ONNX Runtime and CoreML May Silently Convert Your Model to FP16

76 pointsposted 13 hours ago
by Two_hands

8 Comments

smcleod

6 hours ago

This was an interesting read, thanks for sharing. I've recently been building something that uses Parakeet v2/v3 models, I'm using the parakeet-rs package (https://github.com/altunenes/parakeet-rs) which has had a few issues running models with CoreML (unrelated to the linked post), e.g. https://github.com/microsoft/onnxruntime/issues/26355

Two_hands

4 hours ago

Thank you for reading.

Also generally I think CoreML isn't the best. The best solution for ORT would probably be to introduce a pure MPS provider (https://github.com/microsoft/onnxruntime/issues/21271), but given they've already bought into CoreML the effort may not be worth the reward for the core team. Which fair enough as it's a pretty mammoth task

pzo

3 hours ago

However one benefits of CoreML - it is the only way to be able for 3rd party to execute on ANE (Apple Neural Engine aka NPU). ANE for some models can execute even faster than GPU/MPS and consume even less battery.

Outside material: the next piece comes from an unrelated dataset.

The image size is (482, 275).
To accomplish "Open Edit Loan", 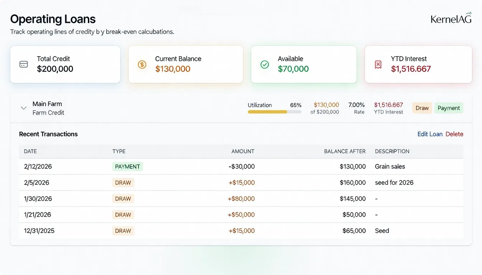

But I agree CoreML in ONNX Runtime is not perfect - most of the time when I tested some models there were too many partitioning and whole graph was running slower compare when using only model in just CoreML format.

Two_hands

3 hours ago

To be honest it's a shame the whole thing is closed up, I guess it's to be expected from Apple, but I reckon CoreML would be benefit a lot from at least exposing the internals/allowing users to define new ops.

Also, the ANE only allows some operators to be ran on it right? There's very little transparency/control on what can be offloaded to it and cannot which makes using it difficult.

trashtensor

7 hours ago

if you double click the coreml file in a mac and open xcode there is a profiler you can run. the profiler will show you the operations it's using and what the bit depth is.

Two_hands

4 hours ago

cheers for the tip, I'll give it a go

yousifa

7 hours ago

On the coreml side this is likely because the neural engine supports fp16 and offloading some/all layers to ANE significantly increases inference time and power usage when running models. You can inspect in the Xcode profiler to see what is running on each part of the device at what precision.

Two_hands

4 hours ago

Yeah I can see why they let it be that way, but the fact it is pretty undefined is what bugged me. I suppose it depends on what your goals are - efficiency vs reproducibility.

Also I did run a test of FP16 vs FP32 for a large matmul on the Apple GPU and the FP16 calculation was 1.28x faster so it makes sense that they'd go for FP16 as a default.